ECLI:NL:RVS:2004:AO1637
Raad van State
- Hoger beroep
- R.W.L. Loeb
- C. de Gooijer
- E.A. Alkema
- S.W. Schortinghuis
- Rechtspraak.nl
Hoger beroep tegen schadevergoeding door de gemeente Nederweert op basis van de Wet op de Ruimtelijke Ordening
In deze zaak gaat het om een hoger beroep van appellante tegen een uitspraak van de rechtbank te Roermond. De rechtbank had eerder het beroep van appellante ongegrond verklaard, nadat de raad van de gemeente Nederweert op 5 september 2000 een schadevergoeding van ƒ 30.000,00/€ 13.613,41 had toegekend op basis van artikel 49 van de Wet op de Ruimtelijke Ordening. Appellante was het niet eens met de beslissing van de raad en had bezwaar gemaakt, maar dit bezwaar werd ongegrond verklaard. De rechtbank bevestigde deze beslissing in haar uitspraak van 11 februari 2003.
Appellante heeft vervolgens hoger beroep ingesteld bij de Raad van State, waarbij zij aanvoerde dat de rechtbank te weinig eigen onderzoek had verricht en te veel had vertrouwd op het onderzoek van de Stichting Advisering Bestuursrechtspraak (StAB). De Raad van State heeft de zaak op 13 november 2003 ter zitting behandeld, waarbij zowel appellante als de raad vertegenwoordigd waren. De Raad overwoog dat er geen grond was voor het oordeel dat de rechtbank tot een onjuiste beslissing was gekomen. De rechtbank had voldoende gemotiveerd dat de StAB een gedegen onderzoek had uitgevoerd en dat appellante niet te kort was gedaan.

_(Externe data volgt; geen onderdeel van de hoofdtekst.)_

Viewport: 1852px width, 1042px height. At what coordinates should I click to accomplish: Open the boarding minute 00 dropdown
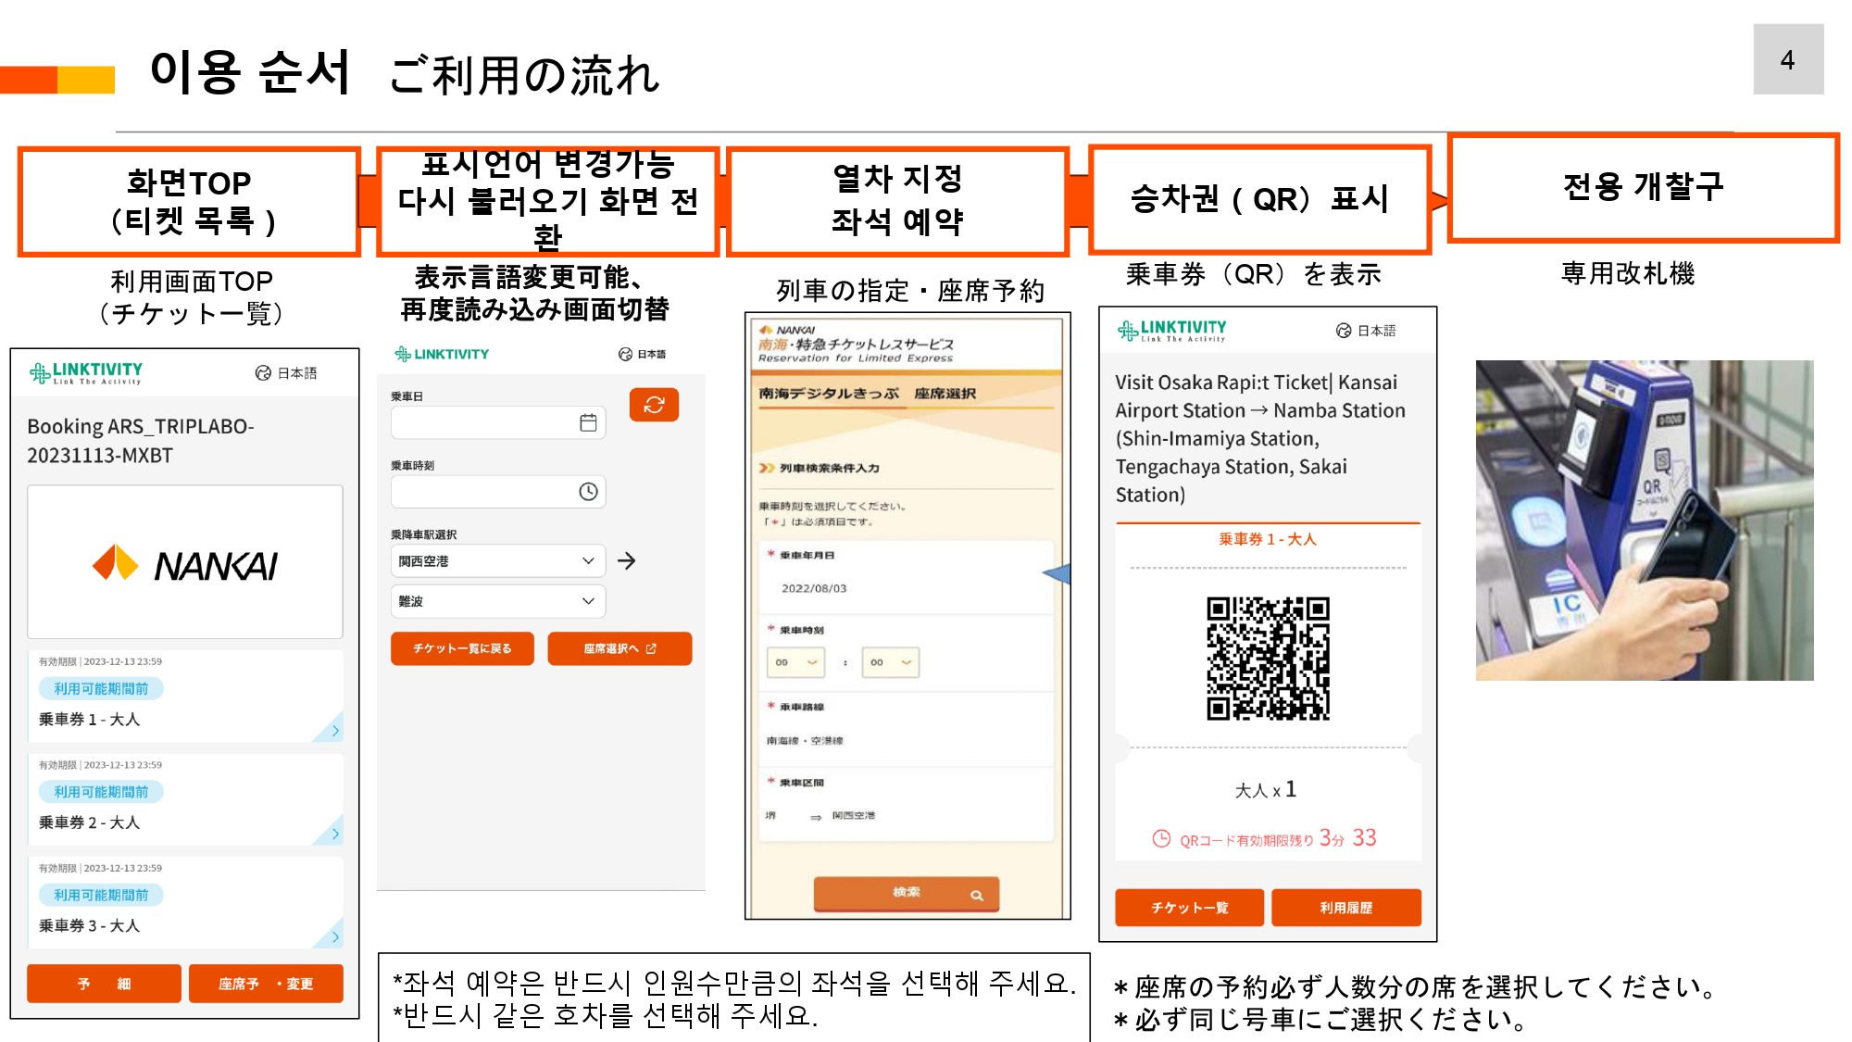point(890,662)
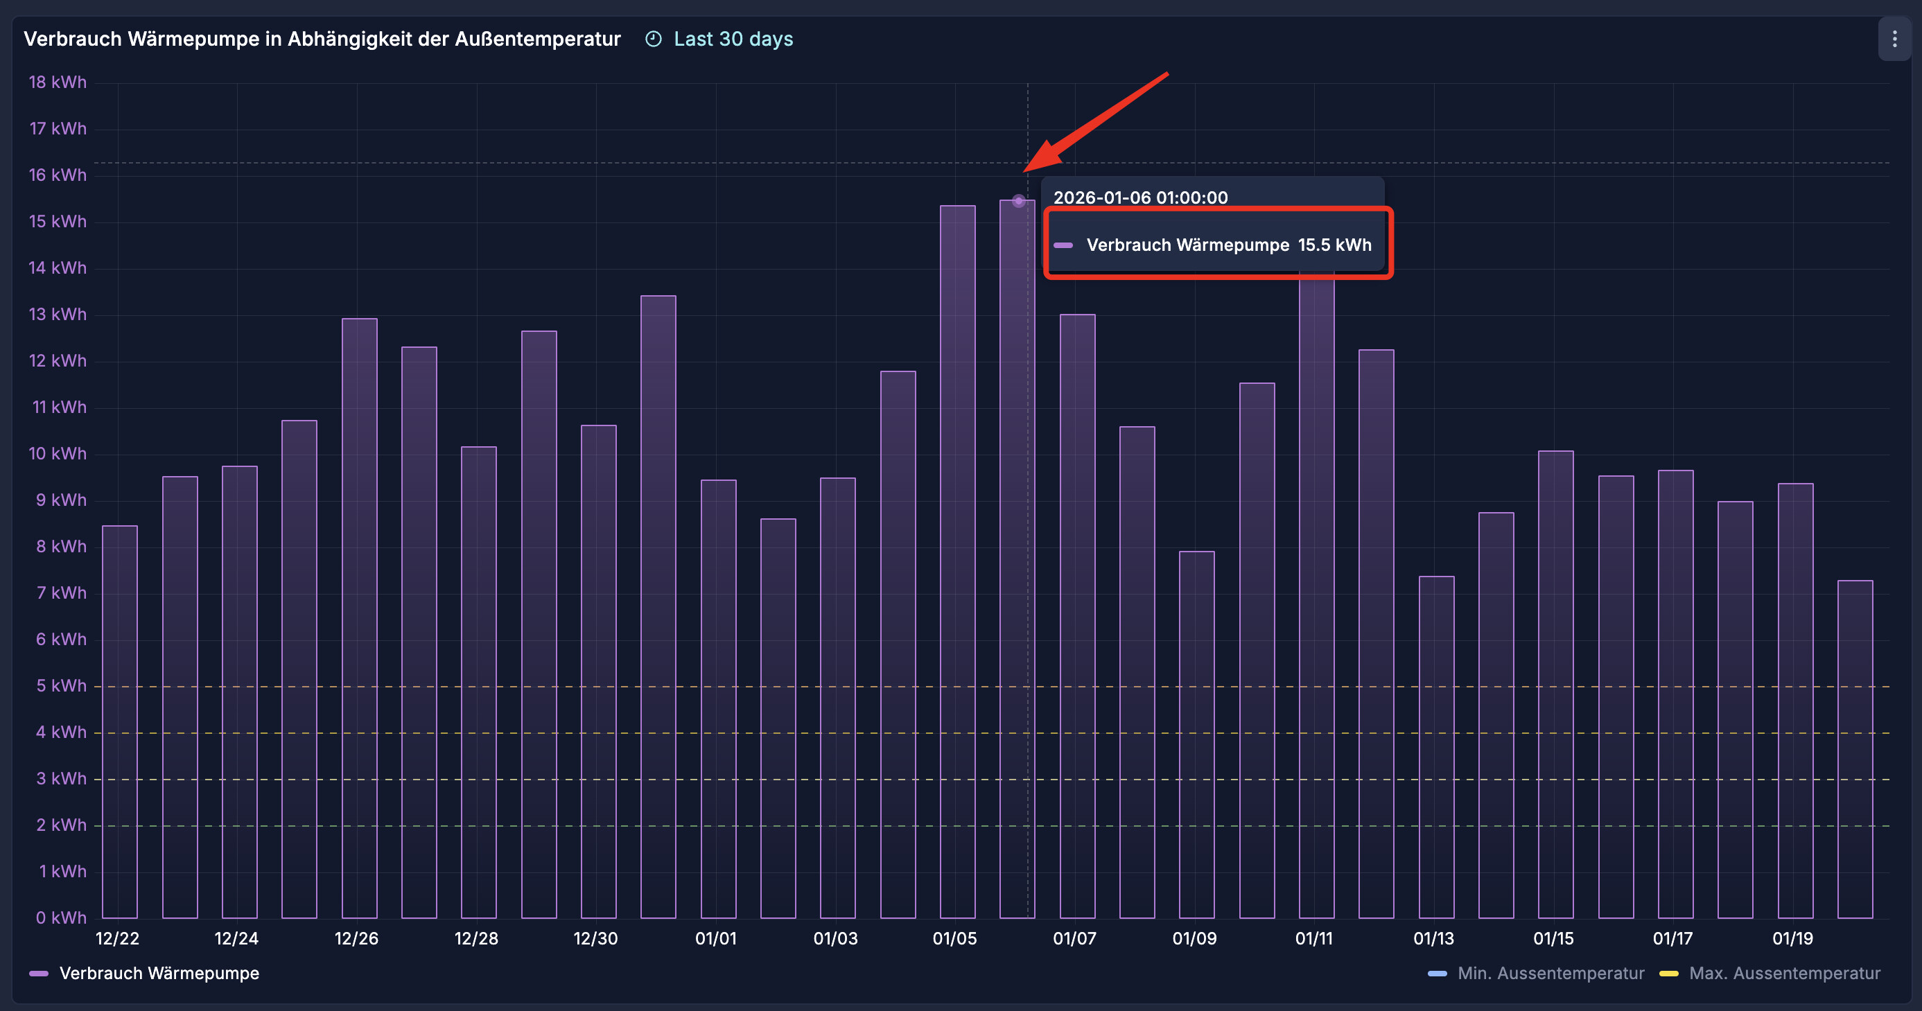Click the tooltip timestamp 2026-01-06 01:00:00
Image resolution: width=1922 pixels, height=1011 pixels.
click(x=1140, y=198)
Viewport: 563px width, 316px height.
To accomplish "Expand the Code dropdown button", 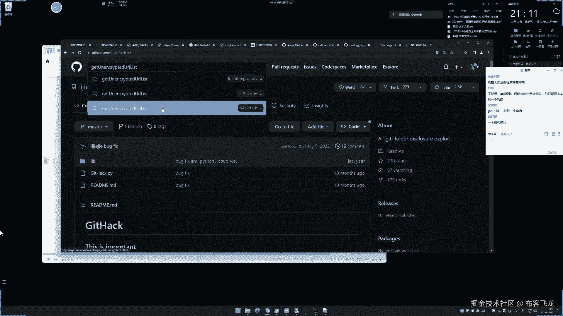I will click(353, 127).
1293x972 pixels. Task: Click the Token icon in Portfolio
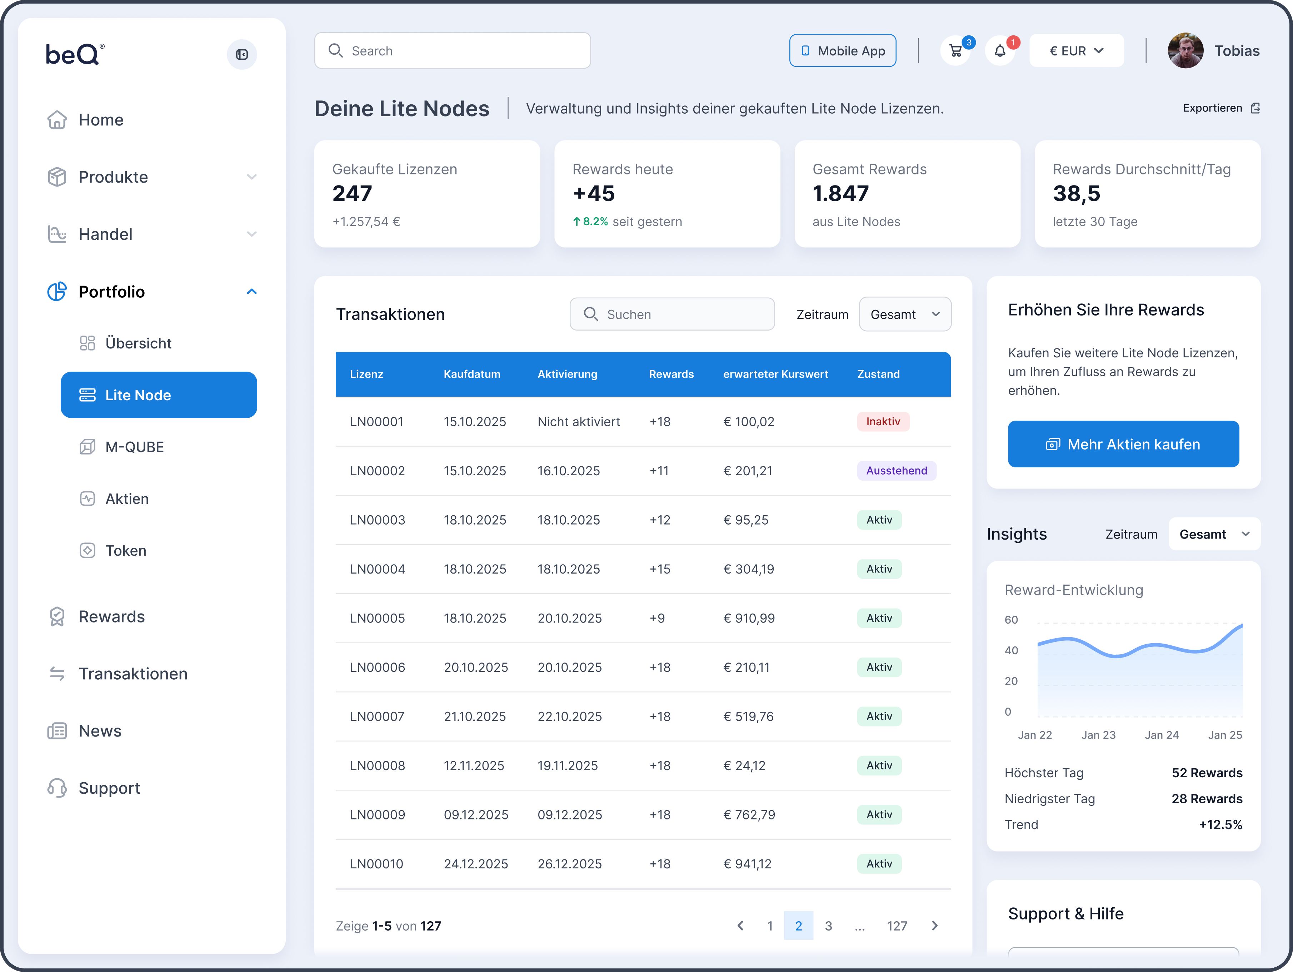click(x=87, y=550)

De Raad van State bevestigde de uitspraak van de rechtbank en verklaarde het hoger beroep ongegrond. Er werd geen proceskostenveroordeling opgelegd. De uitspraak werd openbaar gedaan op 14 januari 2004, waarbij de beslissing werd vastgesteld door de voorzitter en de leden van de Afdeling bestuursrechtspraak van de Raad van State.